“I’ll Towser ’em!” ejaculated the little old lady, tugging at the door of the tonneau. “Let me jest git ’em!”

She hopped out into the road very briskly and the youthful Trimmins instantly backed away.

“What them young’uns need,” declared Mrs. Scattergood, “is a good tannin’. If ’twould do any good I’d tell their mom; but it won’t. She’s a poor, slimpsy thing without no backbone. If I could lay my han’s on ’em!”
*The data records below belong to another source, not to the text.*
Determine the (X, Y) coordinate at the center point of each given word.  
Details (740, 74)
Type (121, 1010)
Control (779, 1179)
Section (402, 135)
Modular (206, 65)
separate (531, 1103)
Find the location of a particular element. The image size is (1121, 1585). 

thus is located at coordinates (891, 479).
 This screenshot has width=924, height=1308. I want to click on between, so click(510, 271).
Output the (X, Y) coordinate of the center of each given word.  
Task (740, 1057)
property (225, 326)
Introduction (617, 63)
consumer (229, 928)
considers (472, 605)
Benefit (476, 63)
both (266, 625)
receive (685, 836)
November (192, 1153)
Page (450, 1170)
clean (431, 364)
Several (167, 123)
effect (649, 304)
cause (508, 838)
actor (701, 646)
But finding that their trick was fruitless of anything but a tongue-lashing from the brisk old lady, the two imps ran shrieking away into the wood. Janice removed the body of the poor dog to the roadside. She remembered now that the last day she had come past the squatters’ cabin the hound was almost too weak to get out of the path of the automobile.

“He is better dead,” she said to Miss ’Rill. “But, oh, my dear! I’m so sorry I was the means of bringing his death about.”

“It wasn’t your fault, Janice,” said her friend, soothingly.

“It must be the fault of us all that such children as these Trimmins are allowed to grow up about us, so hard and heartless! Something ought to be done for that family, Miss ’Rill—something ought to be done for them.”

“I don’t see how you would reach that black-haired girl, for instance,” sighed the little ex-schoolteacher. “She’s as wild as a colt.”

“That’s a problem,” said Janice, soberly. “I wonder if it isn’t a problem that we ought to solve?”

“I had one of her older sisters in my school,” rejoined Miss ’Rill, with a shudder, “and she was one awful girl! I never knew what she was going to do next.”